Quantification of testicular contents of reduced glutathione (GSH) and glutathione disulphide (GSSG)
GSH (reduced glutathione) and GSSG (oxidized glutathione) levels of testes were estimated as described by Hissin and Hilf [30]. To 0.5 ml of the tissue extract (10000 × g supernatant), 4.5 ml of the phosphate-EDTA buffer, pH 8.0, was added. The final assay mixture (2.0 ml) contained 100 μl of the diluted tissue supernatant, 1.8 ml of phosphate-EDTA buffer, and 100 μl of the 0.1% orthopthalaldehyde (OPT) solution. For GSSG estimation, 0.5 ml portion of the tissue extract was incubated at room temperature with 200 μl of 0.04 M N-ethyl maleimide (NEM) for 30 min to interact with GSH present in the tissue. To this mixture, 4.3 ml of 0.1 N NaOH was added. 100 μl of this mixture was taken and added to 1.8 ml of 0.1 N NaOH and 100 μl of the 0.1% OPT solution. After thorough mixing and incubation at room temperature for 15 min, the solution was transferred to a quartz cuvette. The fluorescence at 420 nm was determined with the activation at 350 nm. The tissue GSH and GSSG levels were obtained from a standard curve prepared using GSH and GSSG standards. The results were expressed as GSH/GSSG ratio.

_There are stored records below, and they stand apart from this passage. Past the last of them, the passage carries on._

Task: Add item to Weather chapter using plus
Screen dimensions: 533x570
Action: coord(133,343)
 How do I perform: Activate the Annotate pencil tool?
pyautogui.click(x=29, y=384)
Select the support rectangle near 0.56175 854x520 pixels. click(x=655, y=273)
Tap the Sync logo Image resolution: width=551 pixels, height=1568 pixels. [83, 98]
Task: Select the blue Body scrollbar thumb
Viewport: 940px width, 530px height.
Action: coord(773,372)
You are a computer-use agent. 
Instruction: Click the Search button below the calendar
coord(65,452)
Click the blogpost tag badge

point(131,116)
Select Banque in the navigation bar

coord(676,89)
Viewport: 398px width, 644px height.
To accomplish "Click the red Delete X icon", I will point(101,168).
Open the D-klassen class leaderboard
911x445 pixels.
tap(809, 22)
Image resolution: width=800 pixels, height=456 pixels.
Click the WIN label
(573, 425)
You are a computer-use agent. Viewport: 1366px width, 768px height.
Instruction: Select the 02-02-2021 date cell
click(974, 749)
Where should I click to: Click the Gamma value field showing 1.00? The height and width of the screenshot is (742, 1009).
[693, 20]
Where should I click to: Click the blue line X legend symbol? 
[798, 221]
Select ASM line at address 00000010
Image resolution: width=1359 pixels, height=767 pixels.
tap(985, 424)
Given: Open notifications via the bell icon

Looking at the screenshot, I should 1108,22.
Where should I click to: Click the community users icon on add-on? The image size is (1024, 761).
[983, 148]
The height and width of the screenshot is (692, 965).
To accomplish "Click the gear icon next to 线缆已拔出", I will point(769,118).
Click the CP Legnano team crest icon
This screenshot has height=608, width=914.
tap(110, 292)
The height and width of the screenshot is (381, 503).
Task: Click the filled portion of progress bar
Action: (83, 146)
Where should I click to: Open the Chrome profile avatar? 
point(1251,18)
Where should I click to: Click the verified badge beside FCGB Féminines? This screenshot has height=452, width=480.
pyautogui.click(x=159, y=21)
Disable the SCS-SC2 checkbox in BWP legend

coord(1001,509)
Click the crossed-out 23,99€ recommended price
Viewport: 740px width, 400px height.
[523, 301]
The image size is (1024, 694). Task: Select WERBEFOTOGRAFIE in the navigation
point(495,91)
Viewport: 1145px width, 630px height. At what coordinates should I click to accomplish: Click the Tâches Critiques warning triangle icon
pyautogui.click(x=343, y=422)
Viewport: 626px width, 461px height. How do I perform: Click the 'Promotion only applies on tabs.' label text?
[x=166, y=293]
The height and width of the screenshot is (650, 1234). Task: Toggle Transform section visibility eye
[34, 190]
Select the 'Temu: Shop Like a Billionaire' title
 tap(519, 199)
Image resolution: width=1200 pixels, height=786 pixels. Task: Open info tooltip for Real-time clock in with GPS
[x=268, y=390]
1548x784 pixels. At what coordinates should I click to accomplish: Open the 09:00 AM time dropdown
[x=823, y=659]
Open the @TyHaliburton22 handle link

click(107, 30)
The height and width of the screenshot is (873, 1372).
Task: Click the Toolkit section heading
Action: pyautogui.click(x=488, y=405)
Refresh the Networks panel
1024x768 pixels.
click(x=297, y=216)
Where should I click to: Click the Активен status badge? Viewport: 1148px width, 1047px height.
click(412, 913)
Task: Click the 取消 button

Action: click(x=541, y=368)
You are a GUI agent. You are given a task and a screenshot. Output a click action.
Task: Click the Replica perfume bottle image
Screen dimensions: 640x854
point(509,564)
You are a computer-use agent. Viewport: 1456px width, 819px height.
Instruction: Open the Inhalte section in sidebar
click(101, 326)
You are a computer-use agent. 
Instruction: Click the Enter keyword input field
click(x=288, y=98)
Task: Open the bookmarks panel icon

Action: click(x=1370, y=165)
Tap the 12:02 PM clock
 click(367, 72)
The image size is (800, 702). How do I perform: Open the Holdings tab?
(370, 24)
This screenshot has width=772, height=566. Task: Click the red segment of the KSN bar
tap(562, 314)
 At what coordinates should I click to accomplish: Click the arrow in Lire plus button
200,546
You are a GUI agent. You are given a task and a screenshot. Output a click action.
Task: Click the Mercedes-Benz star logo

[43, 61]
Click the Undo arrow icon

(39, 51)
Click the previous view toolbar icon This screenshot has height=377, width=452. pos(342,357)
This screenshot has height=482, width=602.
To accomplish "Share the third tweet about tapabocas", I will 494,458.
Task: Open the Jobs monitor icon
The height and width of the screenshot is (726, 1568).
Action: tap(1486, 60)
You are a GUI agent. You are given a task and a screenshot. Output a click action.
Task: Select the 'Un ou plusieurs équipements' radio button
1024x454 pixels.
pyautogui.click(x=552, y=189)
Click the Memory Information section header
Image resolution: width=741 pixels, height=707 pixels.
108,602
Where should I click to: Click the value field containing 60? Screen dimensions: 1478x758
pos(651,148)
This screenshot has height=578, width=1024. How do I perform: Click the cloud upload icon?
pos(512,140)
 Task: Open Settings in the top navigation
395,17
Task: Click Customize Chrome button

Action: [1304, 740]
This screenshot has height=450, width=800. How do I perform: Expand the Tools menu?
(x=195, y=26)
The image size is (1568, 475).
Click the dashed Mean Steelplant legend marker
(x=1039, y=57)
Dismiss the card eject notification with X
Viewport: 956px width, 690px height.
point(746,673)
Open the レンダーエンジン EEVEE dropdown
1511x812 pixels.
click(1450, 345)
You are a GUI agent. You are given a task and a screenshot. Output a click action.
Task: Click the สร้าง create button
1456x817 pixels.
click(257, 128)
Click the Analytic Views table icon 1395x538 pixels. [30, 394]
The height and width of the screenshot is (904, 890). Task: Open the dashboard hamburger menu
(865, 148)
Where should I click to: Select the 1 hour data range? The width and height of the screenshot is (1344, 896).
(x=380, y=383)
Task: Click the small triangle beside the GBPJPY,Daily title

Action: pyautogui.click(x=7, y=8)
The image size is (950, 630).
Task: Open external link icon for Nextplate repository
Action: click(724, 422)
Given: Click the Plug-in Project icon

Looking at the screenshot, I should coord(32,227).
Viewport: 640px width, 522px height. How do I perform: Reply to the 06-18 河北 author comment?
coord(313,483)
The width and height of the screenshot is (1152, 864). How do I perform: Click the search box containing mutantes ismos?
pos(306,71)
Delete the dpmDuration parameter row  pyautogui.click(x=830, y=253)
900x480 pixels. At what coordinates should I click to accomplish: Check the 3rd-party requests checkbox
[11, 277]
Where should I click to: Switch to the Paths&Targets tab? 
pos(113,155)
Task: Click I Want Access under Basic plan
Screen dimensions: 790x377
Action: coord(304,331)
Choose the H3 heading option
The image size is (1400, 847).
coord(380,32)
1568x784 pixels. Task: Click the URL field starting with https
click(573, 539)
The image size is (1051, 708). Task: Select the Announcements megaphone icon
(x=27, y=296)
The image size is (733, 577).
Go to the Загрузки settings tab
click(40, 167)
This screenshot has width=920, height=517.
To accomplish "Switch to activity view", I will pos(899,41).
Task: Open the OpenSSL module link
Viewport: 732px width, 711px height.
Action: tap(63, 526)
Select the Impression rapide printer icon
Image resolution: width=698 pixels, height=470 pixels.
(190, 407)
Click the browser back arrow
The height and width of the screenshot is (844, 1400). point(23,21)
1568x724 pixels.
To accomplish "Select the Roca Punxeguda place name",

Determination of mitochondrial membrane potential (Δψm)
Mitochondrial membrane potential (Δψm) was measured using JC-1 probe according to the method described by Mishra and Shaha [31]. JC-1 is a vital cationic mitochondrial dye that is lipophilic and becomes concentrated in the mitochondria in proportion to the membrane potential; more dye accumulates in mitochondria with greater Δψm and ATP generating capacity. Therefore, the fluorescence of JC-1 can be considered as an indicator of relative mitochondrial energy state. The dye exists as a monomer at low concentrations (emission, 530 nm, and green fluorescence) but at higher concentrations forms J-aggregates (emission, 590 nm, red fluorescence). The 530:590 ratio in fluorescence spectrophotometer (Perkin-Elmer) was considered as the relative Δψm value.
Statistical Analysis
The results were expressed as mean ± standard error (S.E.). One-way analysis of variance (ANOVA) with Bonferroni modification was first carried out to test for any differences between the mean values of all groups. If any differences between groups were established, the values of the treated groups were compared with those of the control group by a multiple two tail t-test. A value of p < 0.05 was interpreted as statistically significant [32].